Blog L'étudiant Africain

"Quand la pauvreté te vole jusqu'à l'envie de te battre"

Rédigé par L’Étudiant Africain | Jan 25, 2026 5:55:11 PM

Chronique de Fabrice, 24 ans, étudiant en Licence 3 Économie à Bangui

Je m'appelle Fabrice. J'ai 24 ans. Je suis en Licence 3 d'Économie à l'Université de Bangui. Sur le papier, je suis un étudiant comme les autres. Dans la réalité, je survis.

Ce matin, je me suis réveillé à 5h30. Pas par motivation, mais parce que mon voisin de chambre – nous sommes cinq dans 12 mètres carrés – partait vendre de l'eau froide avant les cours. Le bruit m'a sorti du sommeil. J'ai regardé le plafond pendant une heure. Je n'avais pas la force de me lever. Pas parce que j'étais fatigué. Parce que je ne voyais plus le sens.

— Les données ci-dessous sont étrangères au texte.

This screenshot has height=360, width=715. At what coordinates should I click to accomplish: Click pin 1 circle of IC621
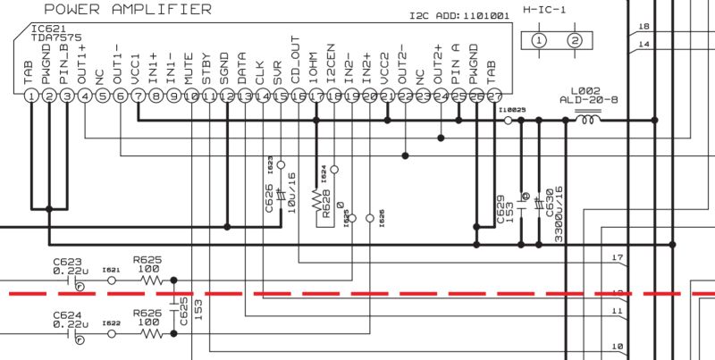32,96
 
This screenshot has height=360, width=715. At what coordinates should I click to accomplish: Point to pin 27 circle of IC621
493,96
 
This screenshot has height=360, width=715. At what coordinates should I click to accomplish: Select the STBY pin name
207,71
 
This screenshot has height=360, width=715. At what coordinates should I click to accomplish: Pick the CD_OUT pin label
297,61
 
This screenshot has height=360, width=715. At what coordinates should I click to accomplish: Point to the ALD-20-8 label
588,100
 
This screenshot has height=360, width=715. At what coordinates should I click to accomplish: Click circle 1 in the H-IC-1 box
539,41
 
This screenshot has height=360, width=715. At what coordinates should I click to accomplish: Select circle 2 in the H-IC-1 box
576,41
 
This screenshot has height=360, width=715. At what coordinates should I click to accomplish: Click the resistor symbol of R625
148,280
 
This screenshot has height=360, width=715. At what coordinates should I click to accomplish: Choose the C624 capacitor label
67,314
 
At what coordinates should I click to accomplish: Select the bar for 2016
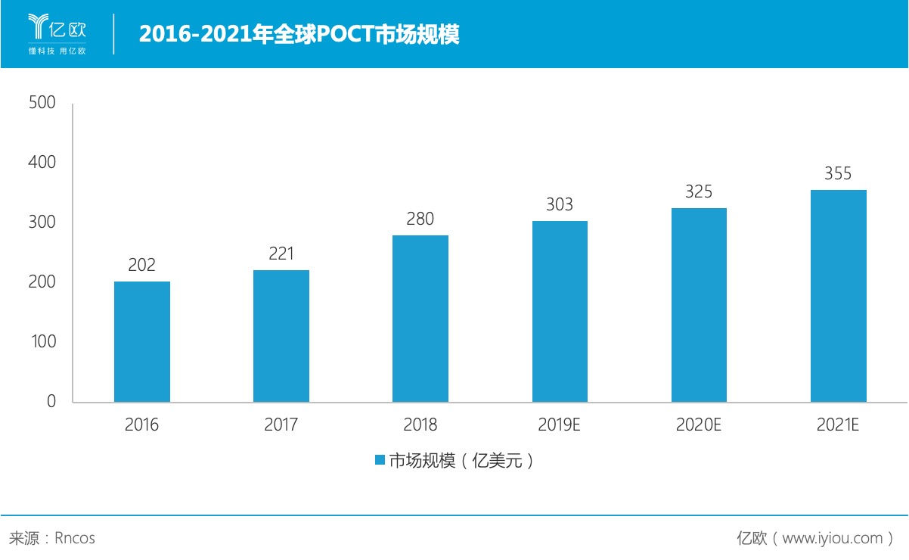pos(142,341)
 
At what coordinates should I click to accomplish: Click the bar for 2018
pos(420,319)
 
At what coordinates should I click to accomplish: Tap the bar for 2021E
pos(838,296)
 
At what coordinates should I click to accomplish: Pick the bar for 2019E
pos(560,311)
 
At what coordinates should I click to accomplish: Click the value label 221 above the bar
pos(281,254)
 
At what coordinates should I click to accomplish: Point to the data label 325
pos(699,191)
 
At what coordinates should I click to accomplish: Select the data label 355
pos(838,173)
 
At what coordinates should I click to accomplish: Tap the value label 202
pos(142,265)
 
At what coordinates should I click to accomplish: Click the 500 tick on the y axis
pos(42,102)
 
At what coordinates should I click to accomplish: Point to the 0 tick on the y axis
pos(51,401)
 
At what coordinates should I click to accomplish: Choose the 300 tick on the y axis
pos(42,222)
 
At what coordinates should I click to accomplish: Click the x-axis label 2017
pos(281,425)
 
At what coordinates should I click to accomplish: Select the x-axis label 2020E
pos(699,425)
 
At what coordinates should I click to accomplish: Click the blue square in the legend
pos(380,460)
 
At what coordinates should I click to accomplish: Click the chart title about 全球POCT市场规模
pos(299,34)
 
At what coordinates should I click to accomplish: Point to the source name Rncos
pos(75,538)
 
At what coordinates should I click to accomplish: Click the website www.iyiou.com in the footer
pos(833,538)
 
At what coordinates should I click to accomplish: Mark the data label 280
pos(420,219)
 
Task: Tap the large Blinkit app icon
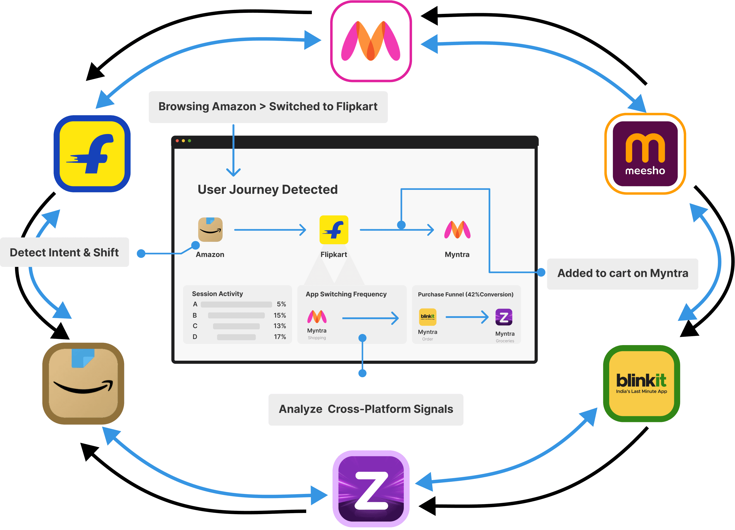pos(641,383)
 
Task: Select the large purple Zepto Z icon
pos(371,488)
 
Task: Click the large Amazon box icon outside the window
pos(83,383)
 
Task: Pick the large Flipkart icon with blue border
pos(92,154)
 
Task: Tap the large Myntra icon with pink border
pos(371,41)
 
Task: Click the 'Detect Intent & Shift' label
pos(65,252)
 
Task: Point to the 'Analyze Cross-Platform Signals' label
pos(366,409)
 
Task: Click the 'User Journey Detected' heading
pos(267,190)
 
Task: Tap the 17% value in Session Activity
pos(280,337)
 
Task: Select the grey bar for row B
pos(236,315)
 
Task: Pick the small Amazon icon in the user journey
pos(210,229)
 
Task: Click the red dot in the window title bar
pos(177,141)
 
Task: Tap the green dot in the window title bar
pos(190,141)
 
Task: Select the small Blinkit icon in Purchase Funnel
pos(428,317)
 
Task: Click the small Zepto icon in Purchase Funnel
pos(504,317)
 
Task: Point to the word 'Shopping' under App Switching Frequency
pos(317,338)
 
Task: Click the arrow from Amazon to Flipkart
pos(270,230)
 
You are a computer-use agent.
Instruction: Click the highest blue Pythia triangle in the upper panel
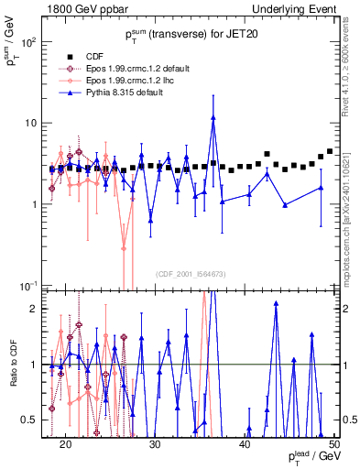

Hier, j'ai mangé une fois. Du manioc bouilli sans sauce. Avant-hier, du pain sec. Il y a trois jours, rien. Mon ventre ne crie même plus. Il s'est habitué. C'est mon cerveau qui refuse de suivre. En cours d'économétrie, le professeur expliquait les courbes de régression. Je fixais le tableau sans rien comprendre. Les chiffres dansaient. Ma tête tournait. J'ai fini par sortir discrètement. Dans les toilettes, je me suis assis par terre et j'ai pleuré.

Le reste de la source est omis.